I believe the picture that ran with Saturday’s Journal story, “Shelters overrun with feral kittens,” was probably the cutest animal photo we have ever published. The story that accompanied the photo, however, was also one of the saddest animal stories we have ever published.
The story basically reported that Turlock Animal Services is killing dozens of unwanted kittens every week. This is happening not because Turlock Animal Services is barbaric or even unkind, but because there are way too many kittens being born and way too few resources to keep them healthy and alive.
Just in the month of June, 150 cats and kittens have been turned over to the shelter.
In her story, Journal reporter Andrea Goodwin quoted Brenda Sutherland, the founder of HOPE Small Animal Rescue, a private rescue organization that works to keep as many stray animals alive as possible, as saying that the most humane thing Turlock Animal Services can do is euthanize the kittens and cats.
“The perception the community has is that the Turlock Animal Shelter wants to kill animals. But where are you going to put 150 kittens? The just can't do it,” Sutherland said.
When other Journal employees read Goodwin’s story about the kitten problem, they wanted to launch a volunteer campaign to help care for the hundreds of kittens and cats left at the animal shelter. They began planning a grass roots call-out for volunteers. While this was a noble thought, I don’t think it is realistic.
According to Officer Glena Jackson of the Turlock Police Department’s Animal Control Department, many of the kittens brought in are born to feral cats and are less than eight weeks old. This means they are too young to eat solid food and have to be bottle fed every two hours.
Can you imagine how many volunteers would be needed to bottle feed 150 kittens every two hours, 24 hours a day, seven days a week?
Even if an army of Turlockers volunteered to tend to the town’s unwanted kittens, the cost of keeping the shelter open and staffed around the clock, along with supplying the special formula needed for all the kittens would be prohibitive.
Let’s say that a kitten philanthropist donated the funds needed to keep the shelter open and buy all the supplies needed. Many of the kittens would still die. Being born of feral cats makes kittens extremely vulnerable to diseases such as upper respiratory failure, feline leukemia and feline HIV.

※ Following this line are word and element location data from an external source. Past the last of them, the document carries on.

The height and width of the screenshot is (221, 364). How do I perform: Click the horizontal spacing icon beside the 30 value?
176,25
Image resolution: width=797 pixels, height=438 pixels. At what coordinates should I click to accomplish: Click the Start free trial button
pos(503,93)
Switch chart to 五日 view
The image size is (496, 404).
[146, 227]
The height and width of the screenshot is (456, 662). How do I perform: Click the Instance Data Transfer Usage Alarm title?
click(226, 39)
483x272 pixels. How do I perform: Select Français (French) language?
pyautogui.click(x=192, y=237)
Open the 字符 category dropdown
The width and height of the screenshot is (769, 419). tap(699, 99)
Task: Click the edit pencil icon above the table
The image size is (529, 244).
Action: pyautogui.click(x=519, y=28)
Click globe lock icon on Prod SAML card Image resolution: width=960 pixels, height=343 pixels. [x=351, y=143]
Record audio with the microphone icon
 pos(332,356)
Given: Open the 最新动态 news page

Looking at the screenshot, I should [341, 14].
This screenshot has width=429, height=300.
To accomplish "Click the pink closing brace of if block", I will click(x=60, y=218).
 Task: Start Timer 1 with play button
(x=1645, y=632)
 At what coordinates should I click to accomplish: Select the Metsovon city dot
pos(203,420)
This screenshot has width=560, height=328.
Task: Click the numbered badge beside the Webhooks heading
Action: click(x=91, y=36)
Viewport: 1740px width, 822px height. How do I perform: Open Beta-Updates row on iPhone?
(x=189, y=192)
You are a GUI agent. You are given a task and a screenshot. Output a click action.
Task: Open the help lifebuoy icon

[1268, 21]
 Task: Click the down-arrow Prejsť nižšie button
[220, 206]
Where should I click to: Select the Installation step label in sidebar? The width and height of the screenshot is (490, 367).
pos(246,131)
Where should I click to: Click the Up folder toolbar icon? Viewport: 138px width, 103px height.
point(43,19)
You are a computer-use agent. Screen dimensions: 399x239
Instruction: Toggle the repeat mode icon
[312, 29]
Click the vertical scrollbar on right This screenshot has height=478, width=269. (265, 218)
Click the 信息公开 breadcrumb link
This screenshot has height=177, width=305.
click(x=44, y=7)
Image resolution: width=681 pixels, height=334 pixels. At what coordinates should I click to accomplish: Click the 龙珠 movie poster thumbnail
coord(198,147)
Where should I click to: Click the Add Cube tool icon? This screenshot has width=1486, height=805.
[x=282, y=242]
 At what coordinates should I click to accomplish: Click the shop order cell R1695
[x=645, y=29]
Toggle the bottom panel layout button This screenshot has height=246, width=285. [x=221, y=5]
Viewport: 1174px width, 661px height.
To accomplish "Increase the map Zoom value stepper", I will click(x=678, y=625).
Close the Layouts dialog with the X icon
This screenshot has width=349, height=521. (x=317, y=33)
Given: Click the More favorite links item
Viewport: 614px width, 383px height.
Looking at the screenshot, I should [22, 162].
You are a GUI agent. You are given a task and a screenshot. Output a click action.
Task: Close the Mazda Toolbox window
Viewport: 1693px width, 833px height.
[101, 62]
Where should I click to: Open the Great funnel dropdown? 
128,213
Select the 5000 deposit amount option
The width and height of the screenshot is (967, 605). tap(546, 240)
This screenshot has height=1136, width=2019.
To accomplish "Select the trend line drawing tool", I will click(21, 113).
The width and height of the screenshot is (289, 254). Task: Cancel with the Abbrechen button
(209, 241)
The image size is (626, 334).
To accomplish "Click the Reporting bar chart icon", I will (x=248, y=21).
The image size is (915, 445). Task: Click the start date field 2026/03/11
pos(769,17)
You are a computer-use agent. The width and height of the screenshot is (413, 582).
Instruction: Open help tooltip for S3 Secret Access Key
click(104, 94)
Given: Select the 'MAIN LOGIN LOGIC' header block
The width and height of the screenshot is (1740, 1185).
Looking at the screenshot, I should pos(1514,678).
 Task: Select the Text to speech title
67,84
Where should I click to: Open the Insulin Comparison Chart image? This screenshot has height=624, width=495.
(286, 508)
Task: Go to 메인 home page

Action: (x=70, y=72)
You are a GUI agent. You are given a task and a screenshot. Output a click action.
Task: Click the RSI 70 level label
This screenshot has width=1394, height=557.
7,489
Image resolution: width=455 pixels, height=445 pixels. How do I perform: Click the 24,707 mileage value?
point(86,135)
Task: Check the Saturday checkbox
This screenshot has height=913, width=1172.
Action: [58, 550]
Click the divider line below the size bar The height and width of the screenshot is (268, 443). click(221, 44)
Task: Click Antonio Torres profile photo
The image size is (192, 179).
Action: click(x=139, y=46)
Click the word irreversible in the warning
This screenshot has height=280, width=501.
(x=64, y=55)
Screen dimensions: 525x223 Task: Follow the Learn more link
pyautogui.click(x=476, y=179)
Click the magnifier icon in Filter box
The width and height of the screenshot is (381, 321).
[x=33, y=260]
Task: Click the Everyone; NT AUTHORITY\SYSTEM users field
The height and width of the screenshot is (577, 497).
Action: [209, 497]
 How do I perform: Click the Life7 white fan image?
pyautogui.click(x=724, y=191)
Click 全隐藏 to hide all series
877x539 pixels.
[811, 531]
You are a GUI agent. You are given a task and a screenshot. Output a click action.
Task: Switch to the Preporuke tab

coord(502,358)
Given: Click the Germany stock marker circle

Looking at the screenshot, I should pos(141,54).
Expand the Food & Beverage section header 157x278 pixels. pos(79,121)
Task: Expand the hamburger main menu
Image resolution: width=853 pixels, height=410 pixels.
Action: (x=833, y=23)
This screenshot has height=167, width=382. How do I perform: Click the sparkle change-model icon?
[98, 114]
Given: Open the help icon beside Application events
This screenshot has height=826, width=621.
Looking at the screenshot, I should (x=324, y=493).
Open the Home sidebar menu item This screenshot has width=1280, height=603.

I know this all sounds hopeless, but there are things you can do to help the situation. First and foremost, spay and neuter all pets. Also, bring in any stray cats that happen to be roaming around your property to be spayed or neutered. Alley Cat Guardians in Modesto will spay and neuter trapped cats for a low cost. Their phone number is 567-3570 and they can be found on the Web at alleycatguardians.org. Turlock Animal Control rents traps for a $50 refundable deposit, plus $2 per day. They can be reached at 656-3140.
If you are able to care for a new kitten or cat, I urge you to adopt one of the many animals that are healthy and available for adoption at the Turlock Animal Shelter. Every Saturday the Journal publishes pictures of a few of the animals ready for adoption. Photos of adoptable animals are also viewable at www.turlock.ca.us, under Turlock Animals Control.
The Turlock Animal Shelter is open from 10 a.m. to 2 p.m. Monday through Saturday. They are located at 801 S. Walnut St.